The rising prison population demonstrates how crime has become a serious problem in communities and we need to play a role in preventing re-offending in order to move towards ‘better lives’ for society at large. If we are releasing over 80,000 prisoners back into the community each year, it is crucial that these offenders learn to channel their creativity in a constructive way.

Trapped in a Merry Go Round, HMP Littlehey, Dan Snow Silver Award for Pottery or Sculpture
In the year that both HMP Send and the Koestler prison art award scheme celebrate their fiftieth anniversaries we are poignantly reminded about how far we, as a society, have come in terms of the way we oversee our prison population. Fifty years ago, prison was a very harsh environment, where youngsters in particular were given short, sharp, shock treatment – a situation which one of our international students (a US citizen who took part in our magazine project) felt was more closely aligned with the state of today’s prisons in his home country.
It is the backdrop of the prison environment fifty years ago that makes Arthur Koestler’s achievement all the more remarkable. His experience of political imprisonment in the Spanish Civil War and of campaigning against the death sentence in Britain, made him realise that:

“Being in prison leaves its imprint on you for the rest of your life…. This trauma can turn you into a neurotic, but it can also act as a stimulant with positive effects. The prisoner’s worst enemy is boredom, depression, the slow death of thought.”

Koestler’s goal was therefore to make the prisoner’s life more bearable; to help him acquire something that would aid him inmaking a new start when he left prison behind, and perhaps “to discover the hidden talents within himself”. This ambition led him to establish the eponymous annual prize for the best artistic work produced by prisoners, which is now the UK’s best known prison arts charity. This now receives over 7,000 entries each year, offering offenders the opportunity to take part in the arts and to work towards an achievement that will transform their lives. Furthermore their national exhibition, which opensthis week in the Royal Festival Hall, attracts some 14,000 visitors, showcasing to the public the talent and potential of offenders and people in secure settings.
Projects such as ours and that of the Koestler Trust offer offenders a rare opportunity to be externally recognised for their work. On a micro-scale I have seen first-hand how beneficial this can be. Our magazine project introduced us to talented artists and writers who until then had viewed their respective skills as a means to prevent boredom or “make my letters home interesting”.
In their own words, however, external recognition has

“changed my life. I really mean it. I can actually see a way forward now.” Another inmate said “I never realised until this project that people actually think it’s good writing. It’s given me so much confidence. And if you’ve got confidence, you can fly.”

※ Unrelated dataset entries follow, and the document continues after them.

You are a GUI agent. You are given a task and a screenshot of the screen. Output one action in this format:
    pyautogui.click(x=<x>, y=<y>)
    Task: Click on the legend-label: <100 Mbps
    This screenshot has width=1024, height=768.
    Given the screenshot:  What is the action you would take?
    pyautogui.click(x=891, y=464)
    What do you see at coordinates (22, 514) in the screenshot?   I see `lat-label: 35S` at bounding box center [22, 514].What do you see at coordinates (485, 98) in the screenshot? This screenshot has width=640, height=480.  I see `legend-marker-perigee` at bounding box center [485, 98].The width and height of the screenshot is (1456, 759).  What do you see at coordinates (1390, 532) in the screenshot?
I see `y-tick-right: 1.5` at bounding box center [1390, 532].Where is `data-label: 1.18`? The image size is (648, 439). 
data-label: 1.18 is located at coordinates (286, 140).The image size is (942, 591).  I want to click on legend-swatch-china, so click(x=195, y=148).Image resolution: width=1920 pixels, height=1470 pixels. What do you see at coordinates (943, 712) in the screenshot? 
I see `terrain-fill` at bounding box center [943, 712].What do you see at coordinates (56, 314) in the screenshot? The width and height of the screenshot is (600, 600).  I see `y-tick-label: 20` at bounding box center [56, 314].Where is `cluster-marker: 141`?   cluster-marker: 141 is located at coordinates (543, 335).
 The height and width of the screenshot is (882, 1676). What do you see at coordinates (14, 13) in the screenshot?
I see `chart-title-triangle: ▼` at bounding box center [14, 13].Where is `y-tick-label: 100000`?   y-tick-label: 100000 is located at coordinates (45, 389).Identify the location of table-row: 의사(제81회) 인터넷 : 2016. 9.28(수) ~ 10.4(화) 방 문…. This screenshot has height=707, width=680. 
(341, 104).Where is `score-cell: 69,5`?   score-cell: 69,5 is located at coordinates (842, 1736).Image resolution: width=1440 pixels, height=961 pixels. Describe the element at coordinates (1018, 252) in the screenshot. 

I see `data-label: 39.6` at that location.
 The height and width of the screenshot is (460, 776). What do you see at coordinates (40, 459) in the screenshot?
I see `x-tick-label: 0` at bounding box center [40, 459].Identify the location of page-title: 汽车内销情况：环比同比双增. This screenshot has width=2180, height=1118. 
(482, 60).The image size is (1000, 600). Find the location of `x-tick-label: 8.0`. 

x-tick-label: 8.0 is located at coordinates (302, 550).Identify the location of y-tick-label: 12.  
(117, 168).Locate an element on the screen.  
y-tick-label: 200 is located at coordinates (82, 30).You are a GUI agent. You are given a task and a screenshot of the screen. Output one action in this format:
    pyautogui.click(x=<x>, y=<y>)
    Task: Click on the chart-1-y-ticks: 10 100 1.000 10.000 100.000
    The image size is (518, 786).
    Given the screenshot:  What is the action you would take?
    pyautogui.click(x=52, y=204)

However with ever rising prison populations, we must not be complacent. Re-offending rates demonstrate that something clearly isn’t working with the current system and so more must be done. And at a time when budgets are so regularly cut, yet a prisoner place costs up to £50,000, surely investment in prison education and the arts, in particular, is a low cost, but extremely valuable, expense?
The 2012 Koestler Trust exhibition, curated by Sarah Lucas, is entitled “Free” and opens on 20th September, running until 25th November at the Southbank Centre, London.